Defending Against Contagious Attacks on a Networkwith Resource Reallocation

Rufan Bai, Haoxing Lin, Xinyu Yang, Xiaowei Wu, Minming Li, Weijia Jia

In classic network security games, the defender distributes defending resources to the nodes of the network, and the attacker attacks a node, with the objective to maximize the damage caused. Existing models assume that the attack at node u causes damage only at u. However, in many real-world security scenarios, the attack at a node u spreads to the neighbors of u and can cause damage at multiple nodes, e.g., for the outbreak of a virus. In this paper, we consider the network defending problem against contagious attacks. Existing works that study shared resources assume that the resource allocated to a node can be shared or duplicated between neighboring nodes.

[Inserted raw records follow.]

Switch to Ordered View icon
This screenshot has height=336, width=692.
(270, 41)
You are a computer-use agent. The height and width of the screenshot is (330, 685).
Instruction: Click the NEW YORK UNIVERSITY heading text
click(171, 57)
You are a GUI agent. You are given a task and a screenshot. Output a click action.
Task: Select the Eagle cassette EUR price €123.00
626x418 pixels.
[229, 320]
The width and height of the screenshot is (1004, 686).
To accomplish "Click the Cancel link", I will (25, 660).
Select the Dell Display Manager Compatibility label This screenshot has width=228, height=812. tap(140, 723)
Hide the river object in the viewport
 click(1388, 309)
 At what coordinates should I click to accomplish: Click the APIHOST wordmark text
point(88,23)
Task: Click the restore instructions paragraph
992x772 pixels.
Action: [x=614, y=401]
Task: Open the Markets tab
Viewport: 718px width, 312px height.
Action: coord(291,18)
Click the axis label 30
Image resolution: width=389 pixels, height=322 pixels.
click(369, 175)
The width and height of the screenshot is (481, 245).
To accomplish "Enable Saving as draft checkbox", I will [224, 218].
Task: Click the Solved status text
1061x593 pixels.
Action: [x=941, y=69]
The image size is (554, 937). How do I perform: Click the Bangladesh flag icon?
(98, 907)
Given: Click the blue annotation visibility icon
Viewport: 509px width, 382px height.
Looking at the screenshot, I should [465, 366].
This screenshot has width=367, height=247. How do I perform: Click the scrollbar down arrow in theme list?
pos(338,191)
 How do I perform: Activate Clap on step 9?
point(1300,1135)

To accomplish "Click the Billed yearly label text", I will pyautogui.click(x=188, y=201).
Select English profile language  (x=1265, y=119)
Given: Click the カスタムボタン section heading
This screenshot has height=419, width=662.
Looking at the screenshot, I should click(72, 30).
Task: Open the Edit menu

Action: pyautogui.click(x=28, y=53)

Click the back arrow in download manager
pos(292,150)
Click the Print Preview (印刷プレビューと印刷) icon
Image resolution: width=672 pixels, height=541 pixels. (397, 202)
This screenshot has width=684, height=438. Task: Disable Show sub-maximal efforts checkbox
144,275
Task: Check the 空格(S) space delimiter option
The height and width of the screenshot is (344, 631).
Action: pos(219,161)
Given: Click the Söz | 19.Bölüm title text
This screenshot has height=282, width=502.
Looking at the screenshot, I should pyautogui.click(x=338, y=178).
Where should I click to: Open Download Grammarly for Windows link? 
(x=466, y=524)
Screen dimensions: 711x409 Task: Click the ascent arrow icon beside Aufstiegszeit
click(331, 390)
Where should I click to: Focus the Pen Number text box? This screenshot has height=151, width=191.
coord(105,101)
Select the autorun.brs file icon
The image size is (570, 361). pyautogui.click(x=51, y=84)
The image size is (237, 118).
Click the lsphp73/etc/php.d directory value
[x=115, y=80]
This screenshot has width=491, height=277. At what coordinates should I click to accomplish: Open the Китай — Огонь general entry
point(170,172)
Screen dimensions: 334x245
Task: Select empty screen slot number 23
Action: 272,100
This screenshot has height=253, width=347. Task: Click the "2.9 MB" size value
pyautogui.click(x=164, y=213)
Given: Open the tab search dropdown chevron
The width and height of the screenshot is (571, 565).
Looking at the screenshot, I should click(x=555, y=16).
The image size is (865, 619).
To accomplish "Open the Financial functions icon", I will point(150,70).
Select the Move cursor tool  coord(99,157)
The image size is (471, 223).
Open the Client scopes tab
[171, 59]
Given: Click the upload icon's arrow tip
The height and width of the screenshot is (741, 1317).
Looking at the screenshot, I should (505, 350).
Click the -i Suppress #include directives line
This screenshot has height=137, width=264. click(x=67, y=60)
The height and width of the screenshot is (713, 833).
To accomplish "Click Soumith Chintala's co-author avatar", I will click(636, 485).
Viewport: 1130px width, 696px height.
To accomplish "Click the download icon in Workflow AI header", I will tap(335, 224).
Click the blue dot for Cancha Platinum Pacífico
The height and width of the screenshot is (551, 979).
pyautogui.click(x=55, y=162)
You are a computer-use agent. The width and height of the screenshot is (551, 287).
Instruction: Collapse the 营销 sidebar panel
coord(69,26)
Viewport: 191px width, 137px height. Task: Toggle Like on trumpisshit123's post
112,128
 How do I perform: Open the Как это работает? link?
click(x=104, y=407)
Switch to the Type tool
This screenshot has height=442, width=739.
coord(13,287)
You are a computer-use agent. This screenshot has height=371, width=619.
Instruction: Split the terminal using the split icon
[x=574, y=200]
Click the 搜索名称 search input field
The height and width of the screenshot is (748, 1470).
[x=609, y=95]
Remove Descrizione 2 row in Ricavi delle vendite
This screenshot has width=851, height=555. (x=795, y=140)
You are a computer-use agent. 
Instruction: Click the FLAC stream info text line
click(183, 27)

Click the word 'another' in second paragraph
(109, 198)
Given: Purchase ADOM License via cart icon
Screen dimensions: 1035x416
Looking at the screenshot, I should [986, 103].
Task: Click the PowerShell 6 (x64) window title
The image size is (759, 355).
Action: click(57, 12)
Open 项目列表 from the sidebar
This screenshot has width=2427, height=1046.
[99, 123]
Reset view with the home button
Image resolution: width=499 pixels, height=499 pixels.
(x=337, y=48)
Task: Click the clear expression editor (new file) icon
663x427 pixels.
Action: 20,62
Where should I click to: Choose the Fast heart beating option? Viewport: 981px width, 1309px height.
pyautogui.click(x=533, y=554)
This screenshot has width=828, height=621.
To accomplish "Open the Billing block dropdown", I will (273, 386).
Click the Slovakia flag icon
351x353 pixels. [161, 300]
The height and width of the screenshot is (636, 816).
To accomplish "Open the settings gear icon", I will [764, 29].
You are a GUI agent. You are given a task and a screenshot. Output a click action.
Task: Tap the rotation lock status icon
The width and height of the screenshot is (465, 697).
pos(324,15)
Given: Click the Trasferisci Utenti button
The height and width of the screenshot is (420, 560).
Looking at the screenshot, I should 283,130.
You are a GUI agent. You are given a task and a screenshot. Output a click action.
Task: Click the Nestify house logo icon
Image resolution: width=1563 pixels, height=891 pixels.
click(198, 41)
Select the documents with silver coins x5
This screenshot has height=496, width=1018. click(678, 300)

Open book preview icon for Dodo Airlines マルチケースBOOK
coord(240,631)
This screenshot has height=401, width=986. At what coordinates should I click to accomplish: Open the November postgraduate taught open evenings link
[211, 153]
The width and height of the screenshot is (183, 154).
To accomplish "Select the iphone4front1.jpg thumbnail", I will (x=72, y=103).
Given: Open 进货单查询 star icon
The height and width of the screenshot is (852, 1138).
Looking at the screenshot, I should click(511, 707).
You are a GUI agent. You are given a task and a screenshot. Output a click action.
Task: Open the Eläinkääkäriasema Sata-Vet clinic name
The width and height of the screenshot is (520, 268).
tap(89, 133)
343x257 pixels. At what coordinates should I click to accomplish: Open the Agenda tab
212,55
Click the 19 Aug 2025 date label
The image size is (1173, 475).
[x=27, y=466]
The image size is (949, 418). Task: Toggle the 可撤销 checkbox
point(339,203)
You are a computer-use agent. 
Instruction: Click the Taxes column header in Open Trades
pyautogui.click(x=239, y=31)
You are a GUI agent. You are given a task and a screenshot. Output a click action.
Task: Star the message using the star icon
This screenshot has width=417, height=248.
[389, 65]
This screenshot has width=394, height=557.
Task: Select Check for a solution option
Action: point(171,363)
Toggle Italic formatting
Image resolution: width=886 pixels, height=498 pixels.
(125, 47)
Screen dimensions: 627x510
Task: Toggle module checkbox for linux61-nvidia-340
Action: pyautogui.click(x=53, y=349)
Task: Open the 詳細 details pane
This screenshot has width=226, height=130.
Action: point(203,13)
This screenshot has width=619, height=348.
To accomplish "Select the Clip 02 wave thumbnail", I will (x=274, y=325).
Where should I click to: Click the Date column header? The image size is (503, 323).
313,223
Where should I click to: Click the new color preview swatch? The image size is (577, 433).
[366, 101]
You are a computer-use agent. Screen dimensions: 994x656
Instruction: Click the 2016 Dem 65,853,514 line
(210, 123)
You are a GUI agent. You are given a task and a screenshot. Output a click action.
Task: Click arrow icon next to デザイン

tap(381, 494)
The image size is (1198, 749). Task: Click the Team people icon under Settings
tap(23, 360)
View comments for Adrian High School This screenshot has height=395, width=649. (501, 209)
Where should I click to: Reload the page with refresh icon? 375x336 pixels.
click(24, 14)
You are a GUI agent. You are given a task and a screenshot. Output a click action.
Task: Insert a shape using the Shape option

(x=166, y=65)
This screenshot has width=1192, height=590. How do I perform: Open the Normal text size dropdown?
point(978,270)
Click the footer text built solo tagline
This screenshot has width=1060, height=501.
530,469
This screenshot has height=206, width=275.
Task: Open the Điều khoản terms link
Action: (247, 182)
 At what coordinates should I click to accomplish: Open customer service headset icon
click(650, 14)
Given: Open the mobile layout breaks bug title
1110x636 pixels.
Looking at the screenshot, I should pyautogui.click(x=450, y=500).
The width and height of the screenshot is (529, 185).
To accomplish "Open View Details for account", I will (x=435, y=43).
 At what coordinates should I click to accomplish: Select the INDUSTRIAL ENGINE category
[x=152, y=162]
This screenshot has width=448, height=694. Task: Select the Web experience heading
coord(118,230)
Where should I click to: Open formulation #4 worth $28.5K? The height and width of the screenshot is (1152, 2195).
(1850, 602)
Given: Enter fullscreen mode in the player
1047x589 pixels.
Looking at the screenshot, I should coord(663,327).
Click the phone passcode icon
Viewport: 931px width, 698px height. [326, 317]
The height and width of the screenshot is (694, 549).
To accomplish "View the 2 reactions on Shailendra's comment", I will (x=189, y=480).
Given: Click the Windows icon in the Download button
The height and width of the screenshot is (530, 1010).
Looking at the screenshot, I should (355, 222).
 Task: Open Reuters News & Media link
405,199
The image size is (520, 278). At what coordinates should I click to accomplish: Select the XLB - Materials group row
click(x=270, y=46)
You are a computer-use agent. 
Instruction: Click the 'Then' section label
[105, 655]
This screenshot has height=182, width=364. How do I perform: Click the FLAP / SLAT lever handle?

However, in real world, sharing resource naturally leads to a decrease in defending power of the source node, especially when defending against contagious attacks. To this end, we study the model in which resources allocated to a node can only be transferred to its neighboring nodes, which we refer to as a reallocation process. We show that this more general model is difficult in two aspects: (1) even for a fixed allocation of resources, we show that computing the optimal reallocation is NP-hard; (2) for the case when reallocation is not allowed, we show that computing the optimal allocation (against contagious attack) is also NP-hard. For positive results, we give a mixed integer linear program formulation for the problem and a bi-criteria approximation algorithm. Our experimental results demonstrate that the allocation and reallocation strategies our algorithm computes perform well in terms of minimizing the damage due to contagious attacks.